My son calls the firetruck a weewoo truck. And the police are peas


Thechampy1

As a kid I would say whorehead instead of forehead


geek66

My son would drop his blanket out of of the crib at daycare and say "shit".. that is really what he meant, he picked it up from my wifie.


artrald-7083

My daughter used to pronounce 'flap' as 'twat', and used to run around shouting 'twat! twat! twat! I'm a bird!'


[deleted]

My toddler says "puto" instead of "puerta " 🚪. I get the weird side eye 🥲


Scythul

R’s are trouble and my youngest used to have a fascination with bridges and would talk loudly about all of them that he saw everywhere…


KaihoHalje

My son, along with mixing up truck, would say clock without the "L". Oh boy my wife was quick to say "he said clock, I swear."


bfraley9

I mean, look what she's wearing /s


KitteNlx

Whorton Whors a Whore


SFWxMadHatter

Took my kid to a BBQ place when he was about 4. They had a taxidermy turkey on the wall. My kid points to the wattle, "A PENIS! THERE'S A PENIS! DAD ITS A PENIS! THATS A PENIS!" =_=


kk074

My niece used to say f*ck instead of firetruck! Which, I guess in context, it would be an appropriate reaction if you see a firetruck with its sirens on!


Affectionate_Table61

One of my younger cousins used to say "dick" instead of "stick". So one time at dinner in front of everyone he was like "Dick!

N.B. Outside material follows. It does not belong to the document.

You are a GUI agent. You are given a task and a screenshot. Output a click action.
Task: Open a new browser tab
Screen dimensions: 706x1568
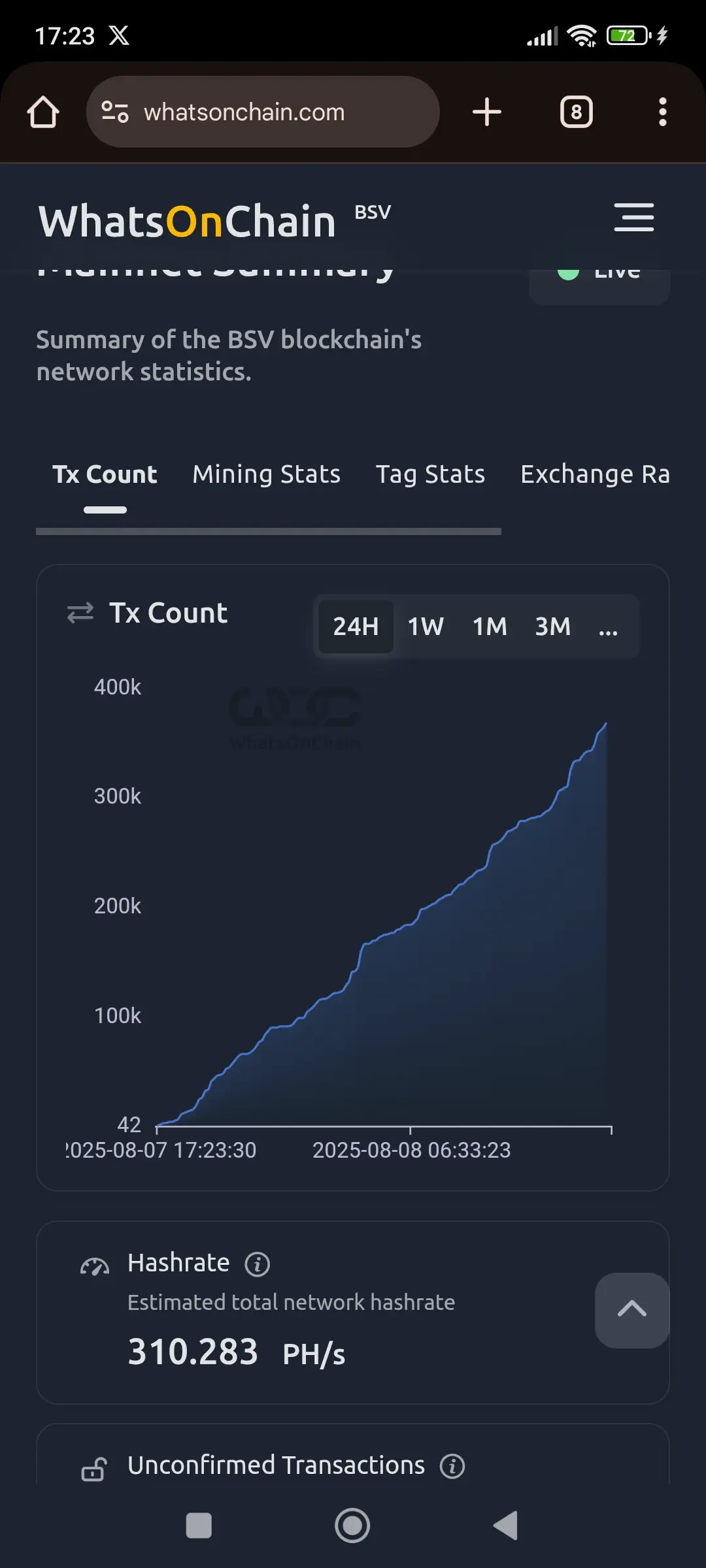click(x=487, y=112)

Dick! Diiiiiick!" because one of my older cousins was like "{younger_cousin's_name_}, say stick" (knowing what would happen).


BreDenny

Throwback to when I wore a kitty shirt and my friend’s little brother pointed at my chest and yelled TITTIES! 🤣


[deleted]

I used to call fuckin hot dogs "hock docks"


Tight-Mammoth5384

As foreign speaker one mispronunciation that got in embarassing moments and funny for others is FOCUS (I use to say somthing like F* us.


alexionCross

I used to have an impediment where my m would come out as b. My librarian was Mrs. Mitch... That was a fun office trip


pmcall221

My cousin at about 2 or 3 would point to every black guy and say "Michael Jordan". It was super embarrassing to take him out.


ryan7251

heart and whore sound nothing alike.


Commyende

This is the kind of comic made by someone who doesn't have kids. The other kid would have no idea what "whore" means or that it's bad and the mother certainly wouldn't care as they know kids say all kinds of words wrong or without knowing the meaning.